Notowania VanEck Vectors Gold Miners ETF

Notowania VanEck Vectors

Źródło: FinViz.com

Można też uznać, że broni się wsparcie w okolicach 13 USD na wykresie ETFMG Prime Junior Silver Miners ETF. Jest to fundusz przyjmujący ekspozycję na akcje małych kopalni srebra.

Notowania ETFMG Prime Junior Silver Miners ETF

Notowania ETFMG Prime

Źródło: FinViz.com

Jako bardzo obiecującą obecną sytuację na metalach postrzegają analitycy. Traderka Julia Cordova węszy nawet nadchodzący silver squeeze, czyli ucieczkę szortujących wobec mającego nadejść dynamicznego skoku ceny srebra.

No i przede wszystkim złoto, znów rozbudza wyobraźnię, utrzymując się powyżej 1 800 USD za uncję.

Czemu te klasy aktywów miałyby zacząć odbijać na północ właśnie teraz, tuż przed rozpoczęciem konferencji w Jackson Hole, podczas której szef Fed Jerome Powell może potwierdzić rozpoczęcie taperingu, czyli ograniczania skupu aktywów, a więc zacieśniania polityki pieniężnej?

Zdaniem Davida Huntera, makroekonomisty i prognosty z ponad 40-letnim doświadczeniem rynkowym, rynek w ostatnich tygodniach „kupił” właśnie taką narrację – że Fed będzie zacieśniał politykę pieniężną. Według Huntera, nic takiego nie będzie miało miejsca, w dodatku wzrost gospodarczy przyspieszy, a wraz z nim pojawią się znów wyższe odczyty inflacji i powrócą obawy z nią związane. Jego zdaniem, to sprawi, że obligacje i dolar amerykański zaczną tanieć, a surowce denominowane w USD zaczną drożeć. Hunter w swoich tweetach podkreśla, że większość inwestorów ma pozycje na spadek ceny surowców oraz na umocnienie się USD, więc to jest doskonałe środowisko do tego, by rynek zmienił kierunek.

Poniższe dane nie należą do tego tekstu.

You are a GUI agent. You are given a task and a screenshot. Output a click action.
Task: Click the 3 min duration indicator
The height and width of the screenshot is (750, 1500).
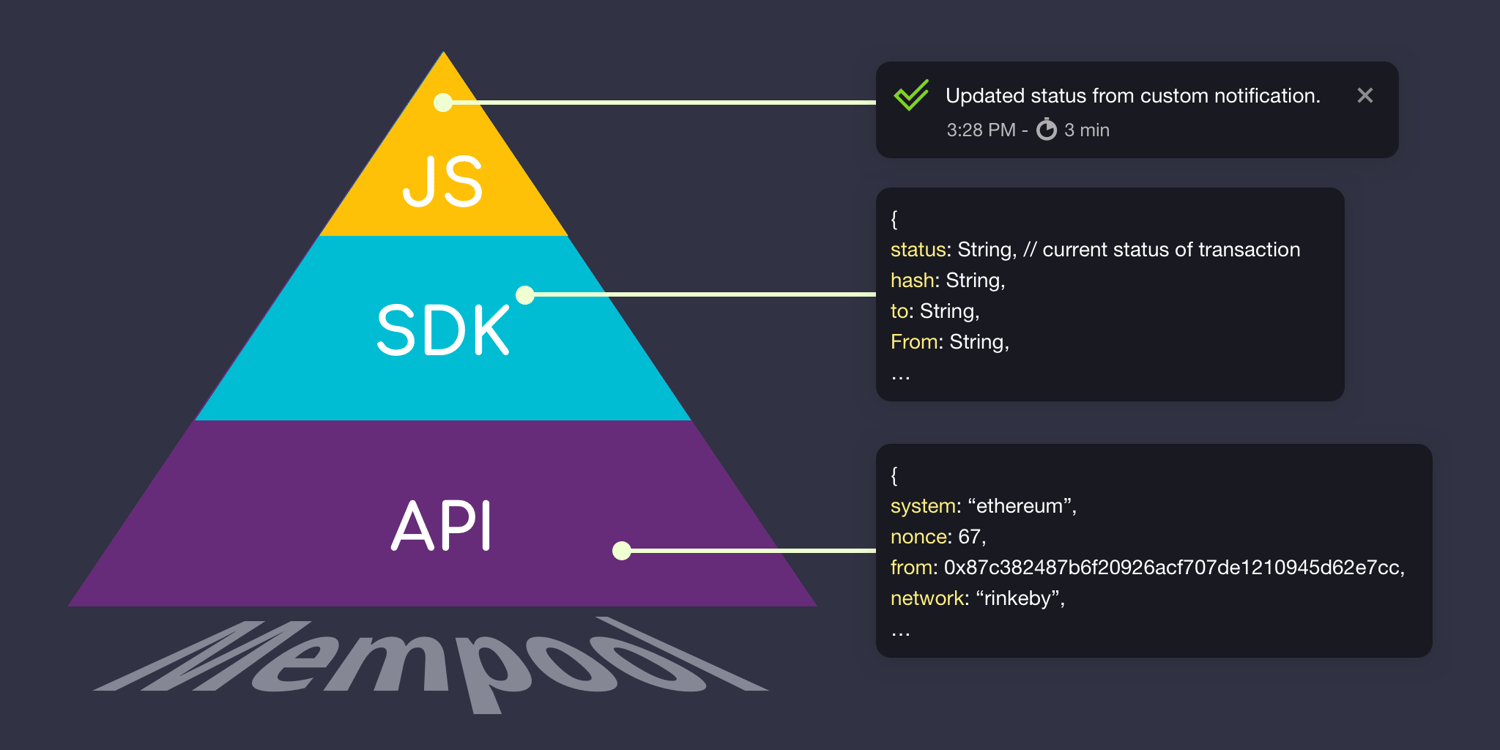pyautogui.click(x=1085, y=129)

Zobacz także: Złoto i srebro zawodzą. Po rocznej konsolidacji metale szlachetne przeżyły flash crash

W bardzo długim terminie złoto chroni przed inflacją, w krótkim różnie to bywa

Pamiętajmy jednak, że złoto wcale nie jest idealnym zabezpieczeniem przed inflacją. Złoto świetnie chroni wartość kapitału w długim terminie, ale nie chroni go idealnie przed inflacją. Są aktywa, które lepiej chronią kapitał przed inflacją. Przypomniał o tym niedawno analityk Mark Hulbert na łamach The Wall Street Journal, w tekście z okazji 50 rocznicy zakończenia wymienialności dolara na złoto przez prezydenta USA Richarda Nixona.

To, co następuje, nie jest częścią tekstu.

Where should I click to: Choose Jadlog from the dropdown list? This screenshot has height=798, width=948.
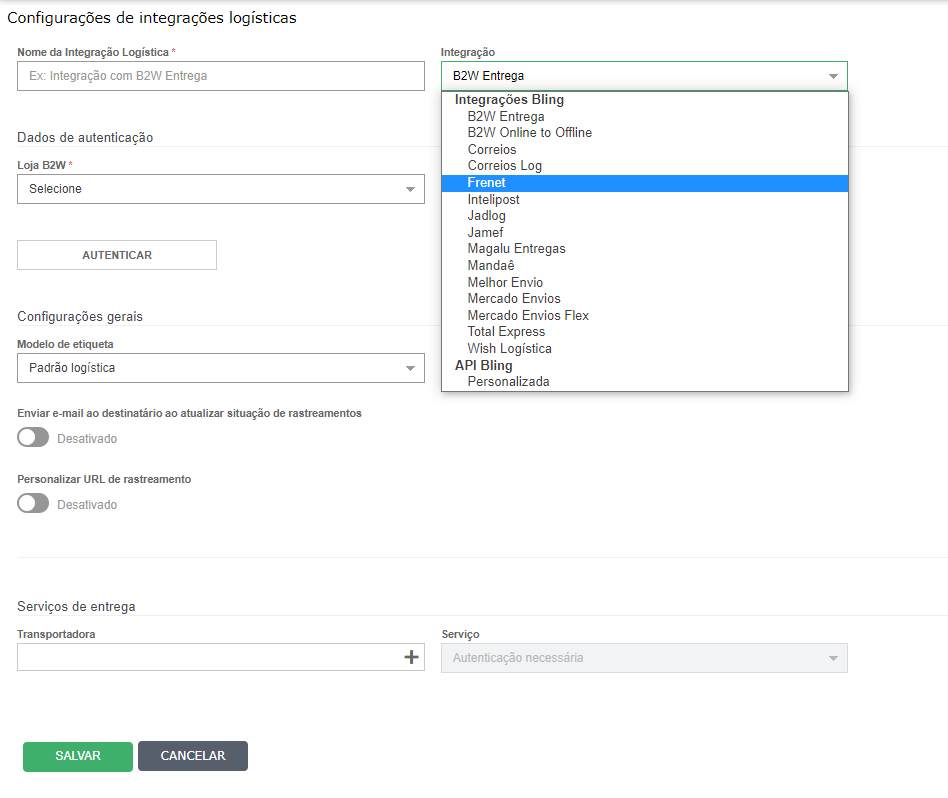(x=487, y=216)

„Powszechna jest wiara w to, że złoto chroni przed inflacją. Ale ta wiara nie jest wspierana przez dane. Gdyby złoto chroniło kapitał przed inflacją to relacja jego ceny do inflacji CPI byłaby stała na przestrzeni lat, a tak nie jest, bo w ciągu ostatnich 50 lat ta relacja wahała się między 1 a 8,4. Złoto jest w długim okresie dobrą ochroną przed inflacją, ale nie jest nią przez cały czas – wynika z badań profesora Duke University Campbella Harveya oraz Claude’a Erb’a, byłego zarządzającego TCW Group. Z ich analizy wynika, że w okresie 100 lat złoto bardzo dobrze przechowuje wartość kapitału i jego siłę nabywczą, jednakże w pewnych wybranych okresach może nie pełnić funkcji tarczy antyinflacyjnej, ze względu na fluktuację ceny. Co więcej, warto sobie zdać sprawę, że złoto obecnie jest dość drogie, a relacja ceny uncji do CPI wynosi 6,5, tymczasem średnia 50-letnia to 3,6” – tłumaczy Hulbert.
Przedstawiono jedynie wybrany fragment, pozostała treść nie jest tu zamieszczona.